University forging German links

The University is honouring a leading German politician at a historic event in Berlin.

David McAllister, Prime Minister of Lower Saxony - whose father was Scottish - will receive an honorary degree as part of the University’s General Council meeting, which is being held in Germany for the first time.

The award is in recognition of Mr McAllister’s work to further European integration and energy co-operation.

I am to receive a great tribute today: the University of Edinburgh is giving me an honorary doctorate. I should like to take this opportunity of saying thank you to everyone involved. I am deeply grateful.

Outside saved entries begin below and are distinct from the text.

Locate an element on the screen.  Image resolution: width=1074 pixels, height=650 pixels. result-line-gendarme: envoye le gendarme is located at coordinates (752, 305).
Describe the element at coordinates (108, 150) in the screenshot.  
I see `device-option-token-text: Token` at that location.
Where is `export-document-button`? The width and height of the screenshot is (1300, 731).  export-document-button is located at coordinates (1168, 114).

David McAllisterPrime Minister of Lower Saxony

General Council

The General Council plays an advisory role to the University Court, which is the supreme governing body of the University.

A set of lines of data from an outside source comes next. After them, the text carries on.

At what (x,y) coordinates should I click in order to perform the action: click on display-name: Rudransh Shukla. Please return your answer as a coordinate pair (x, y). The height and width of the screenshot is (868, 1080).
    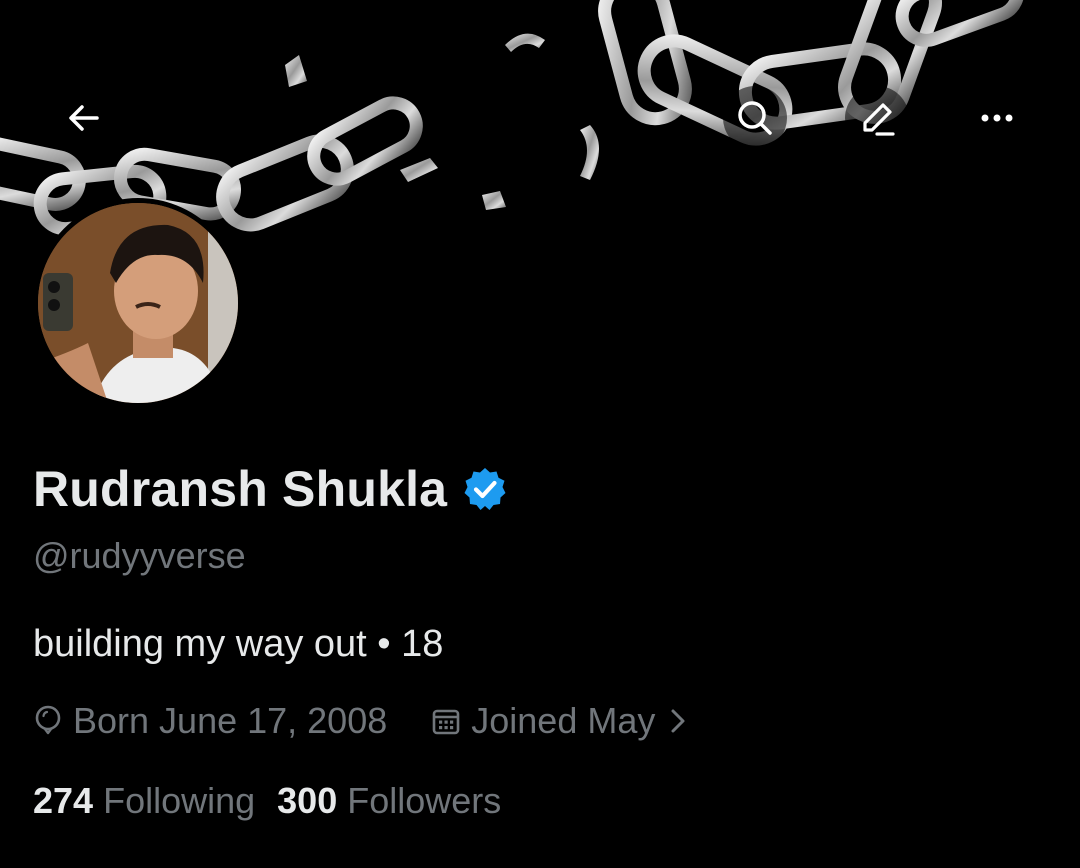
    Looking at the image, I should click on (240, 489).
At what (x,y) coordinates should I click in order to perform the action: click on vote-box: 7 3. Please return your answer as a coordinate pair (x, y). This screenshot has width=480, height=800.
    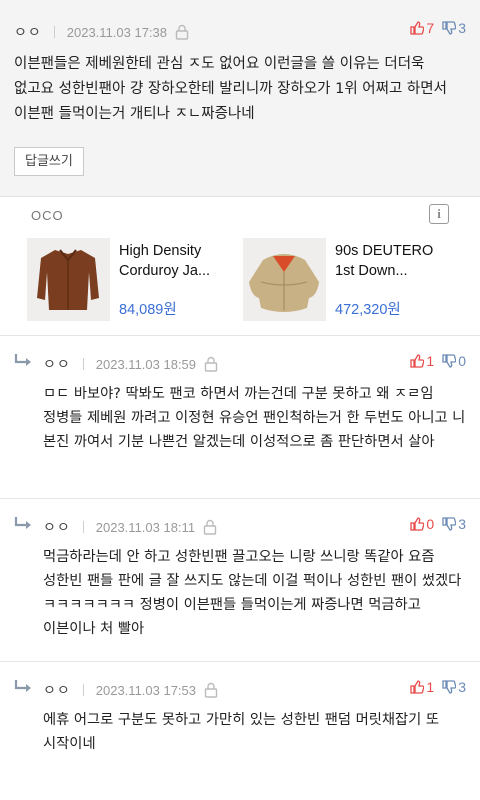
    Looking at the image, I should click on (438, 28).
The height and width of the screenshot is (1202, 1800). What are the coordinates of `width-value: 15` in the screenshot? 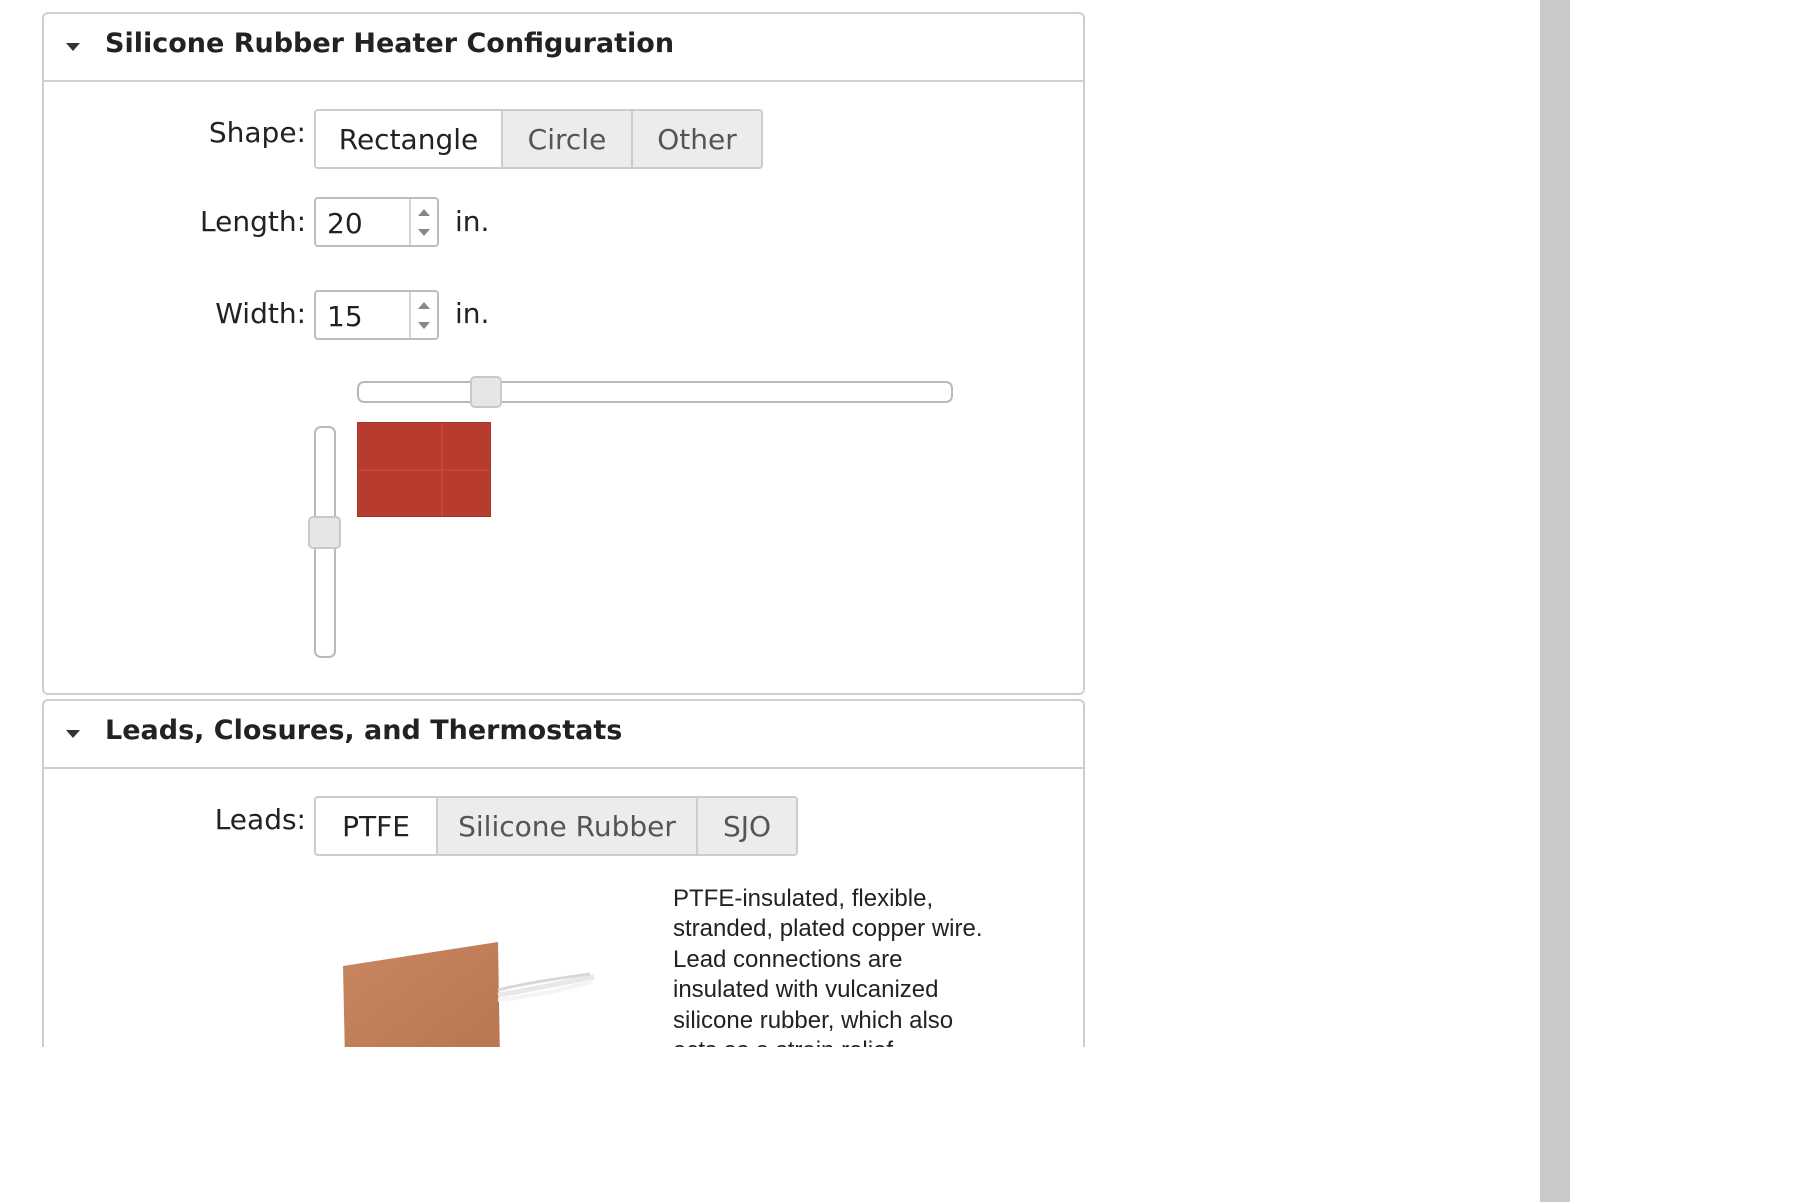 It's located at (345, 316).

All graduates automatically become members of the General Council, which regularly meets to oversee University affairs.

The University is holding its General Council meeting in Berlin this year as it seeks to build closer links with Germany. German-based Edinburgh graduates are set to take part in the events held to mark the historic occasion.

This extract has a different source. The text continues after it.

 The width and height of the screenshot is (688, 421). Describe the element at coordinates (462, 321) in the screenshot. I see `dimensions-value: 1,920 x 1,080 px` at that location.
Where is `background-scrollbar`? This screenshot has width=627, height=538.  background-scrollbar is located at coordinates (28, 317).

In previous years, the University has held General Council meetings in Washington DC and Hong Kong in order to engage worldwide alumni in its activities.

For more information on the General Council, see:

Video interview

In this video interview, Professor Charlie Jeffery, Vice Principal Public Policy, explains the importance of the University's links with Germany, and current students share their experiences of studying German.

Berlin events

In addition to receiving his degree, Mr McAllister will deliver a lecture, entitled "A Strong Europe - A Positive Future for Great Britain and Germany”.

In addition, the University will hold a panel debate on the challenges facing the UK, Germany and the Eurozone, with speakers including former UK Foreign Secretary and Edinburgh alumnus, Sir Malcolm Rifkind.

The German capital, famed for its significance during the Cold War, will also host a speech on Saturday by Edinburgh graduate Dame Stella Rimington, former Director General of MI5.

Dame Stella will talk about the changing face of the British security services.

The University of Edinburgh and the UK have very strong ties with Germany, and I am delighted that we are able to celebrate these not only by holding the General Council meeting in Berlin, but also by recognising David McAllister. Mr McAllister has sought the closer working of Europe’s politicians, for the benefit of us all.

Professor Sir Timothy O’SheaUniversity of Edinburgh Principal and Vice-Chancellor

University and Germany

In the last academic year, over 450 German students studied at the University, more students than from any other non-UK European nation. The University also partners with many different German institutions on student exchange programmes.

The University’s German department has over 250 students, and most of its research is considered world-leading.

Notable Edinburgh links with Germany include the work of Max Born, the Nobel Prize-winning founding father of quantum mechanics, who taught at both Edinburgh and Humboldt University.